— Requirements —
Write out the lines of the material below word for word, starting with the line that contains "The width and height of the screenshot is (464, 261)." and going on through the end of the material. Leave the pictures out of your answer.

— Item coordinate data —
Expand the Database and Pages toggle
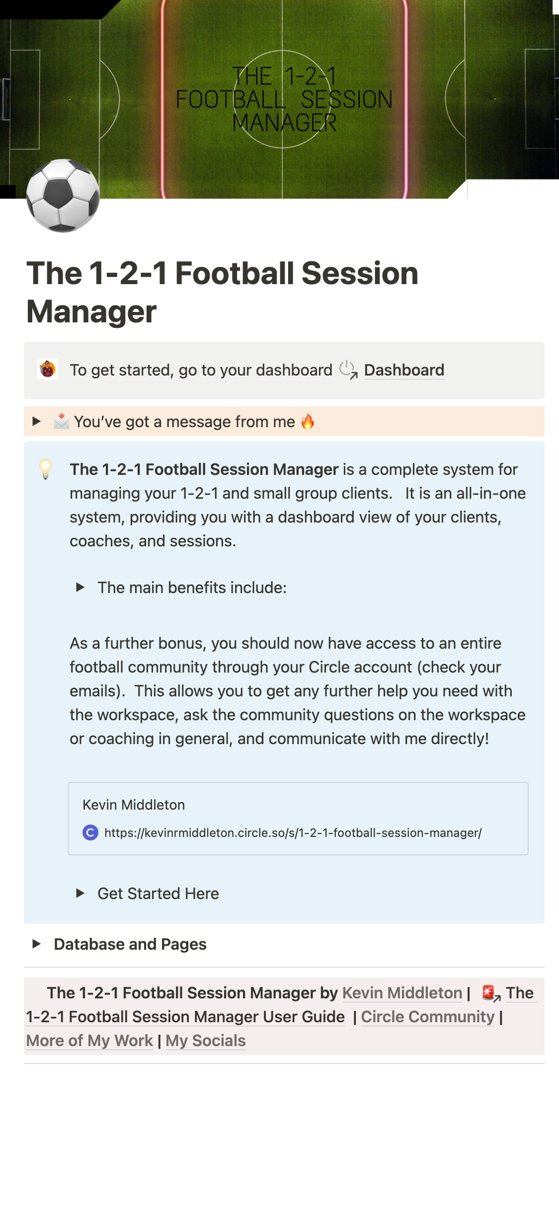This screenshot has height=1210, width=559. click(x=36, y=944)
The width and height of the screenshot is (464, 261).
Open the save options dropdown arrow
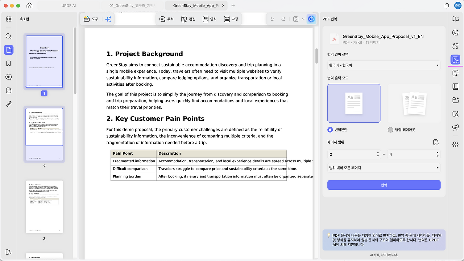(303, 19)
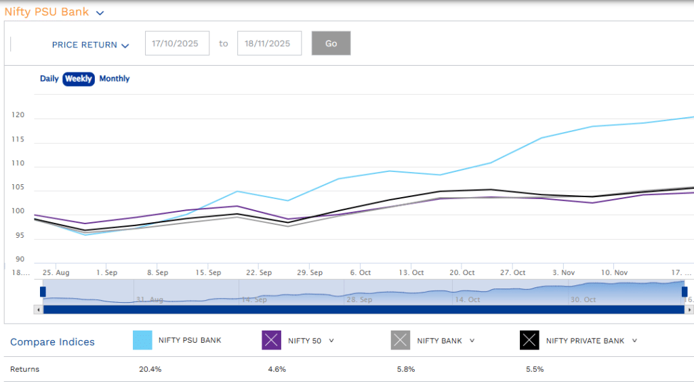Click the scrollbar right arrow

(x=689, y=310)
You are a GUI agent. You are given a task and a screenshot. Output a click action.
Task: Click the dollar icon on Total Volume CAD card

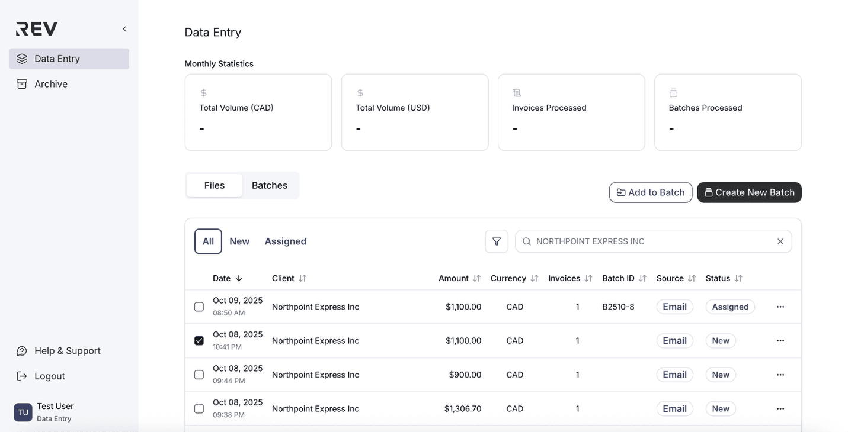(x=203, y=92)
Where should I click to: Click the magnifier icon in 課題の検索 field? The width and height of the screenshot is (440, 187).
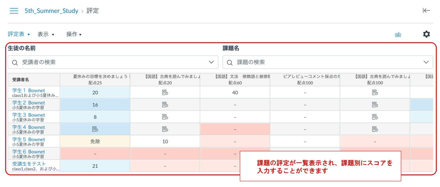[x=229, y=62]
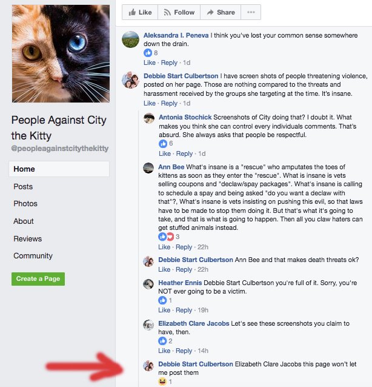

— Solved problem —
The width and height of the screenshot is (464, 261).
Open the save options dropdown arrow
(303, 19)
Click the scrollbar right arrow

(x=689, y=310)
You are a GUI agent. You are given a task and a screenshot. Output a click action.
Task: Click the dollar icon on Total Volume CAD card

(x=203, y=92)
Where should I click to: Click the magnifier icon in 課題の検索 field? The width and height of the screenshot is (440, 187).
[x=229, y=62]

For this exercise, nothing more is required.